■ **Input**
━━━━━━
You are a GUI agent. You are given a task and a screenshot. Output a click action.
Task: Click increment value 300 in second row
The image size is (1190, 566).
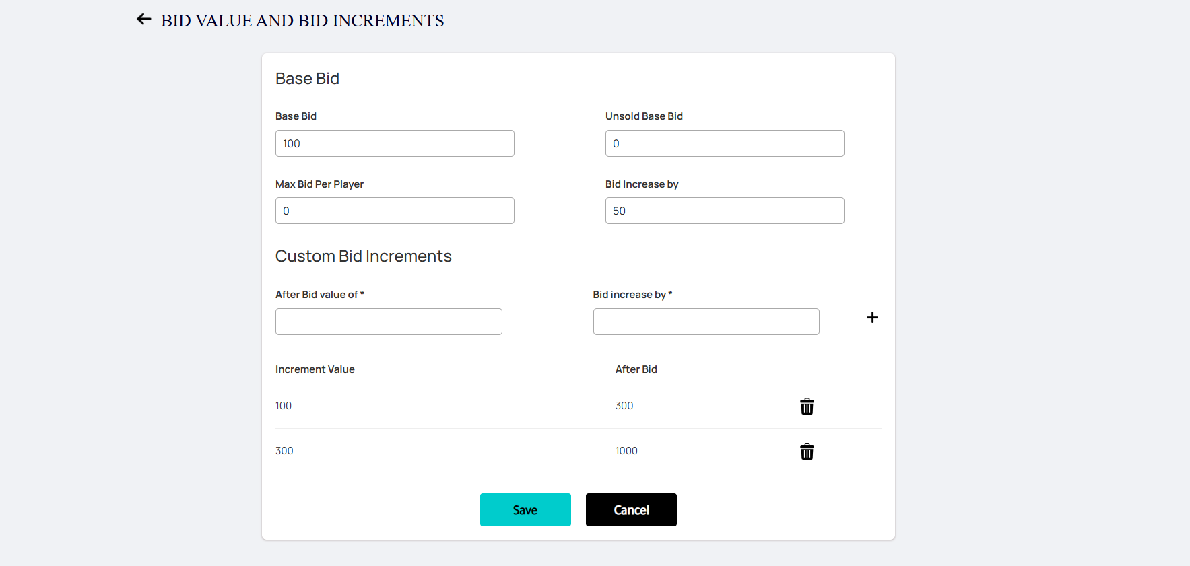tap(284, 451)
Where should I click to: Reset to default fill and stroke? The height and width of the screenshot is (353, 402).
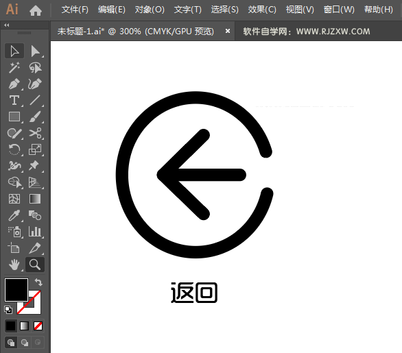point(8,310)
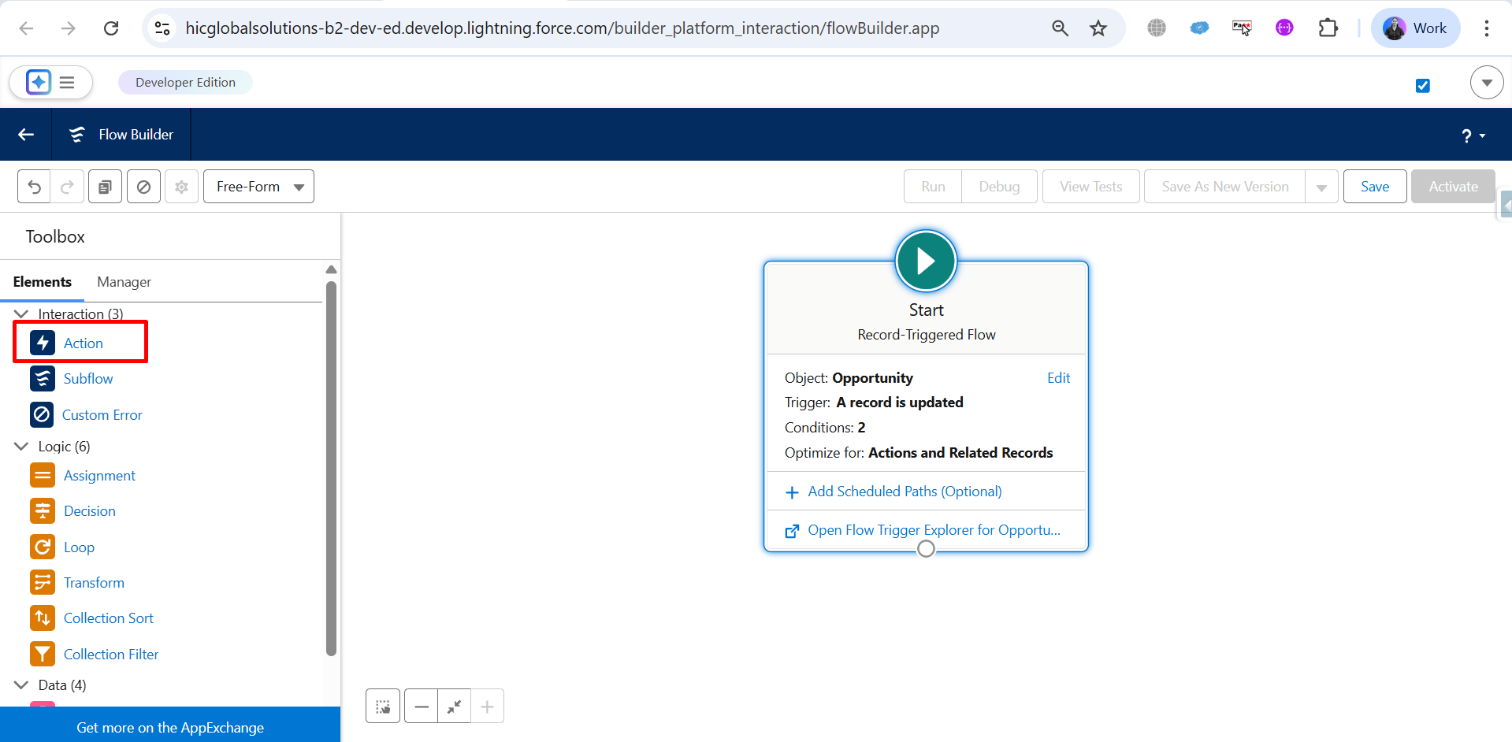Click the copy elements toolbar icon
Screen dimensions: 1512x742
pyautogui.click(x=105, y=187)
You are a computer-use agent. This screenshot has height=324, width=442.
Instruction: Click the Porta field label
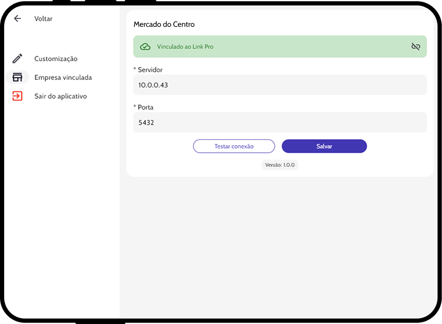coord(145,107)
━━━━━━
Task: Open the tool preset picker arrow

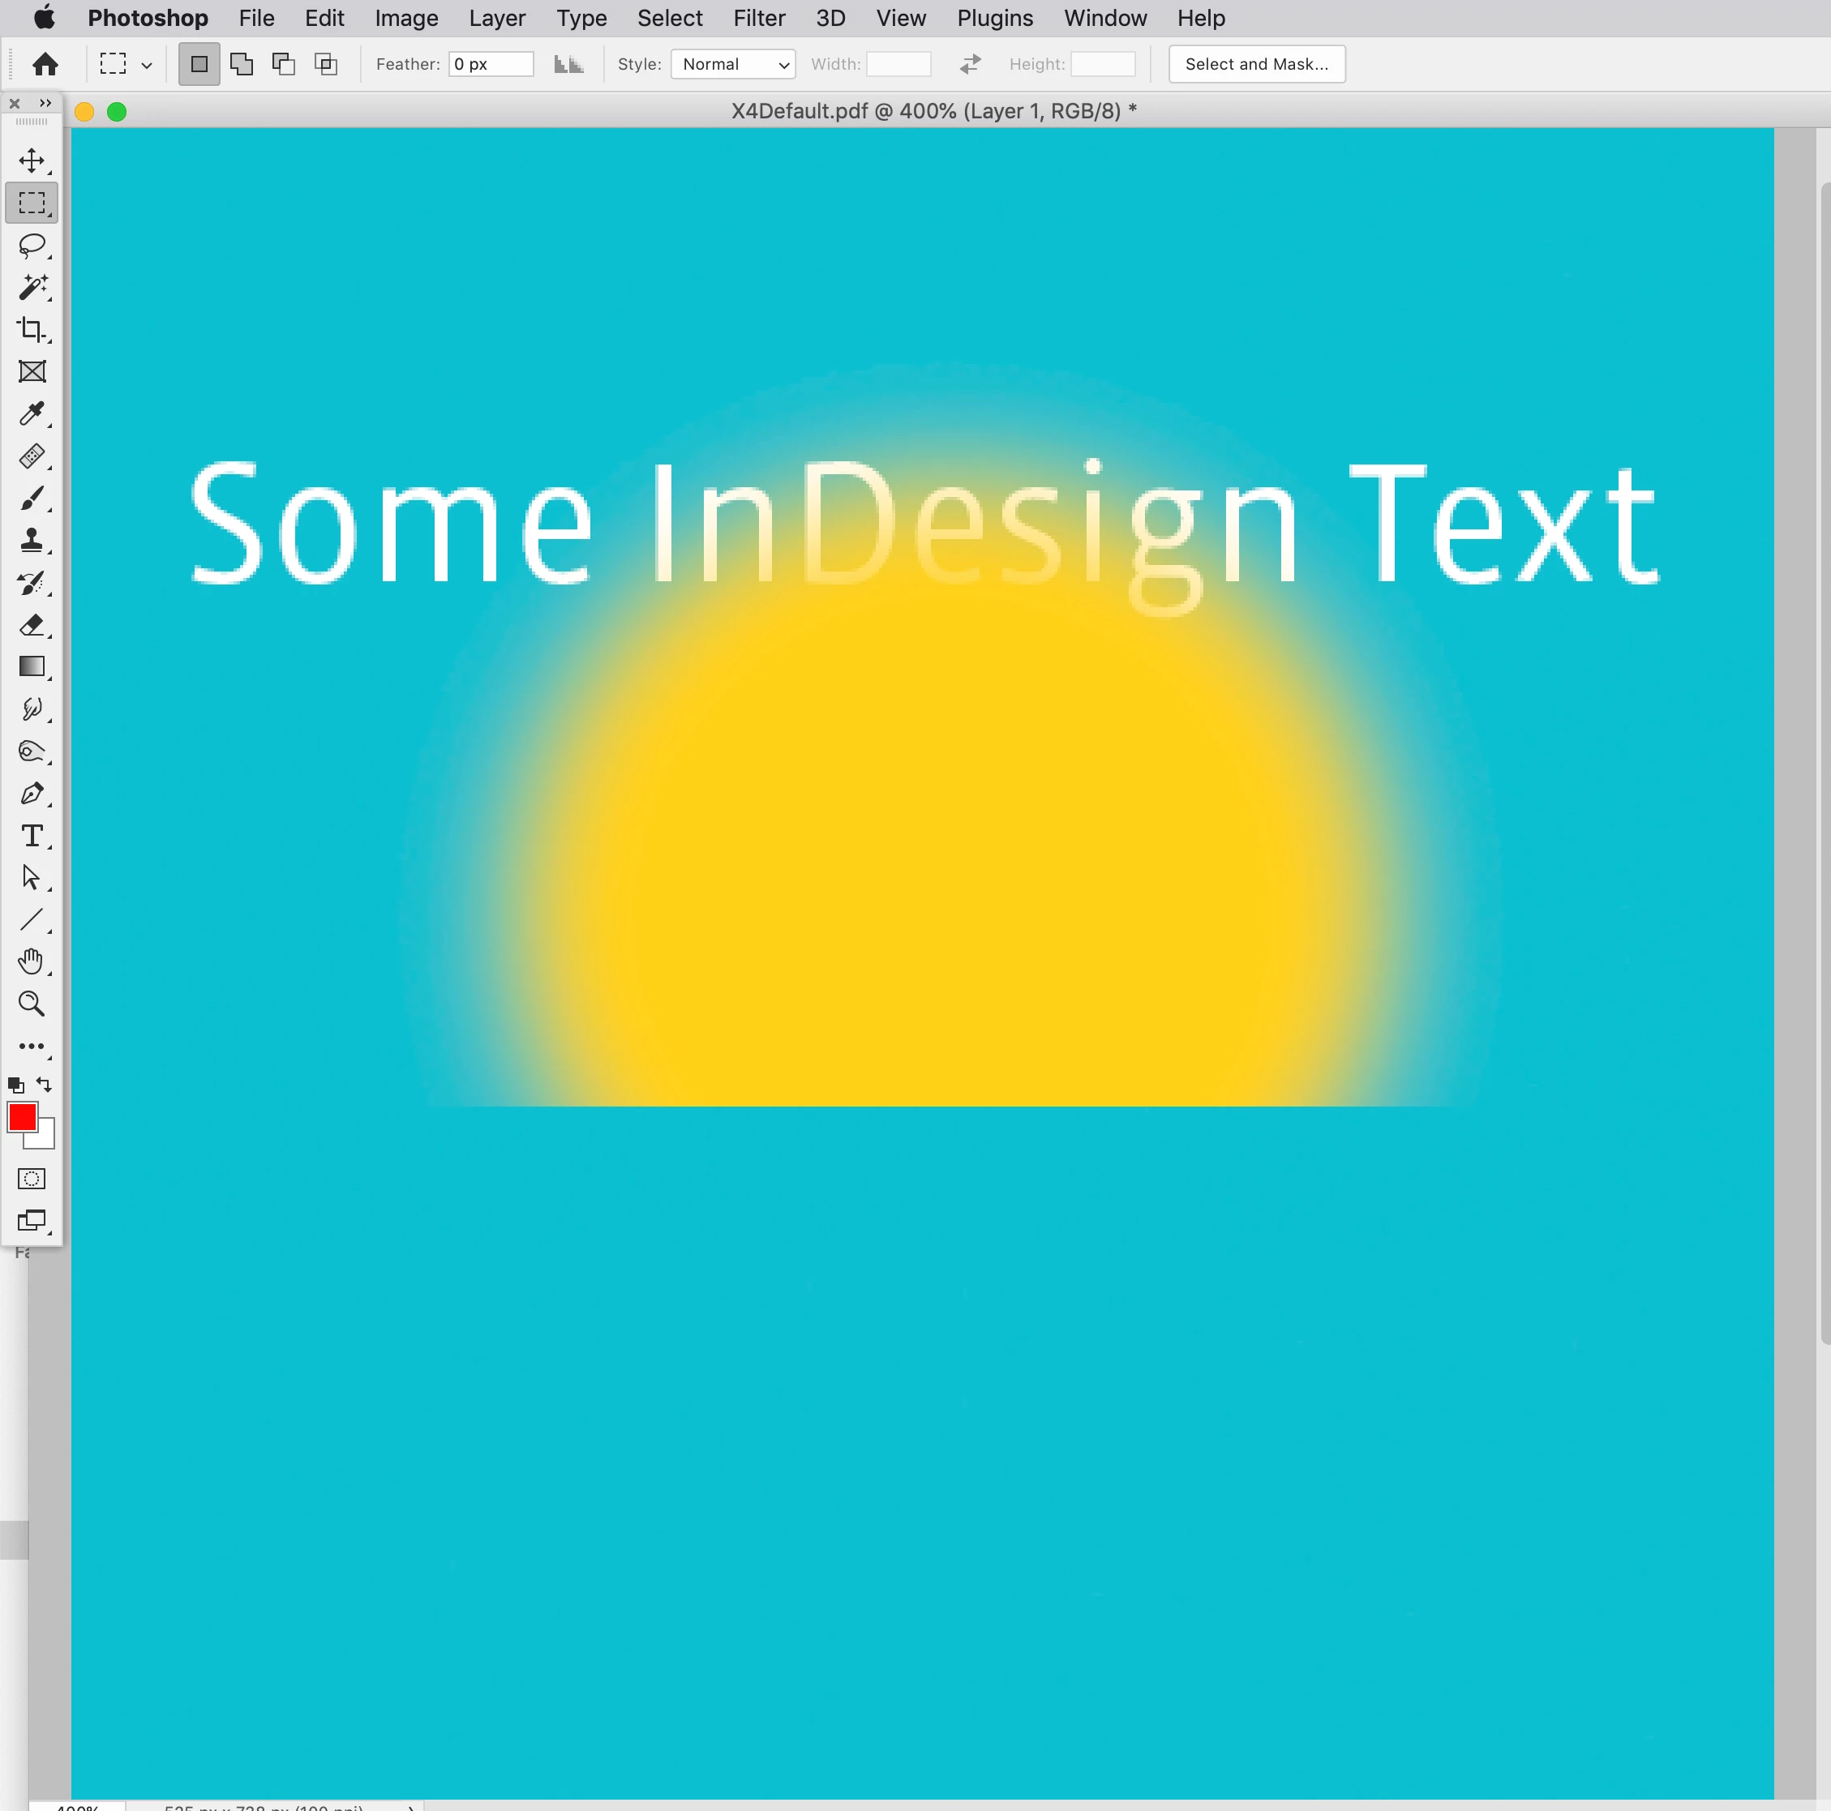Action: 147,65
━━━━━━
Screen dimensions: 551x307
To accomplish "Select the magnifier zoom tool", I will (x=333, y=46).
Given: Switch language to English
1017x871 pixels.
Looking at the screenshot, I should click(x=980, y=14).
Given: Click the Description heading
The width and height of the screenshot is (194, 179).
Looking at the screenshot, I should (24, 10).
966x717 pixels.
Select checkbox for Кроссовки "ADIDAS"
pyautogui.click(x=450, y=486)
━━━━━━
■ **Objective**
Render the data starting with the line containing "You are a computer-use" and going on through the line containing "coord(145,107)" as a two-column CSV with the header instruction,response and one row per item. Put each item's text and its answer in a single quoted field each, with line breaks replaced by spaces, and omit the pictures.

■ **Finished answer**
instruction,response
"You are a computer-use agent. This screenshot has height=324, width=442. Instruction: Click the Porta field label","coord(145,107)"